(TASK INPUTS begins)

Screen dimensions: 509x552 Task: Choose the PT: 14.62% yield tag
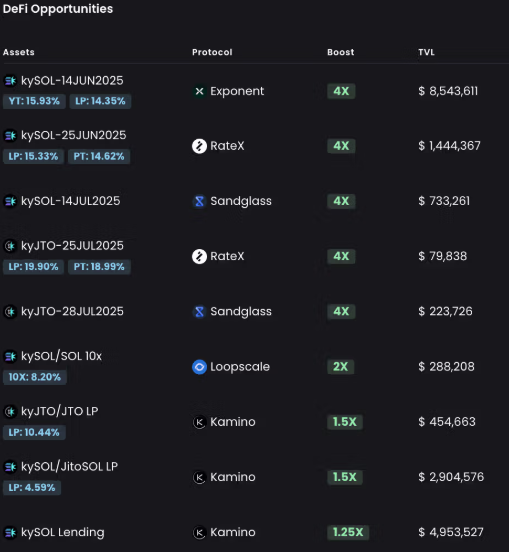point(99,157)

(TASK INPUTS ends)
(TASK INPUTS begins)

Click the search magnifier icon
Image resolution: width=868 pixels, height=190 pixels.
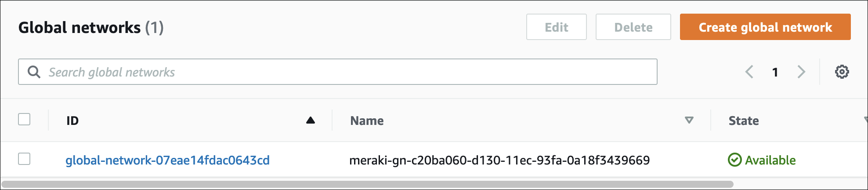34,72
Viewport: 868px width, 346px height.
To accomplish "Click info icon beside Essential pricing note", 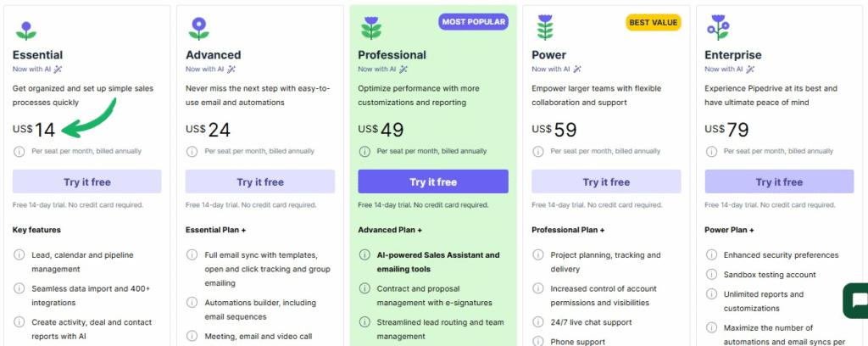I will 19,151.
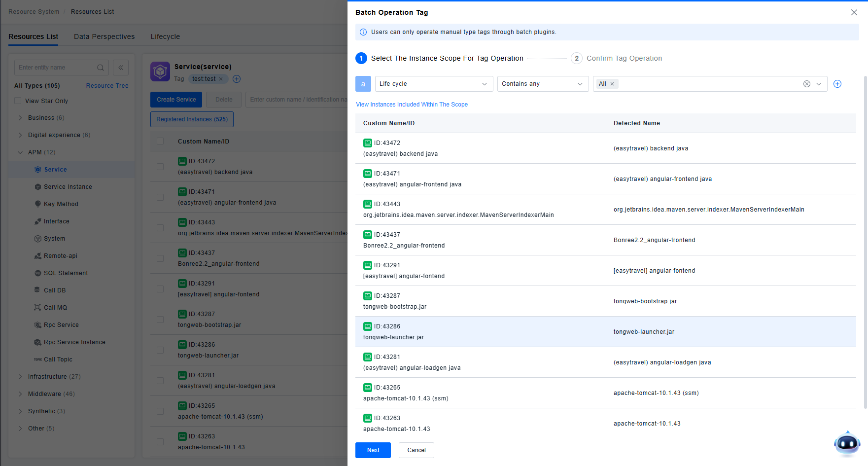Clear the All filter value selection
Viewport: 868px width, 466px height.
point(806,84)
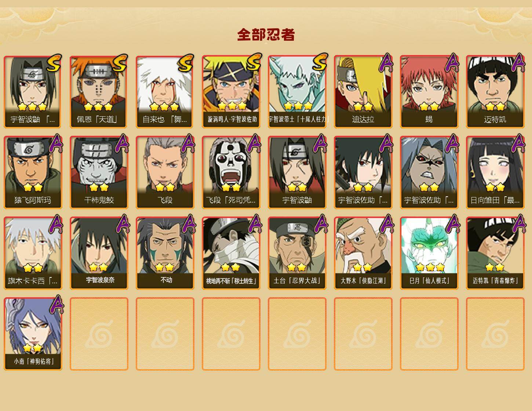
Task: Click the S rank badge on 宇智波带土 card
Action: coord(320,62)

(TASK INPUTS ends)

Return exactly the stretch above whose first line contains "Image resolution: width=868" and whose last line contains "Viewport: 868px width, 346px height.", and nothing outside it. The pictures should not appear.

**WRITTEN ANSWER:**
Image resolution: width=868 pixels, height=190 pixels.
34,72
Viewport: 868px width, 346px height.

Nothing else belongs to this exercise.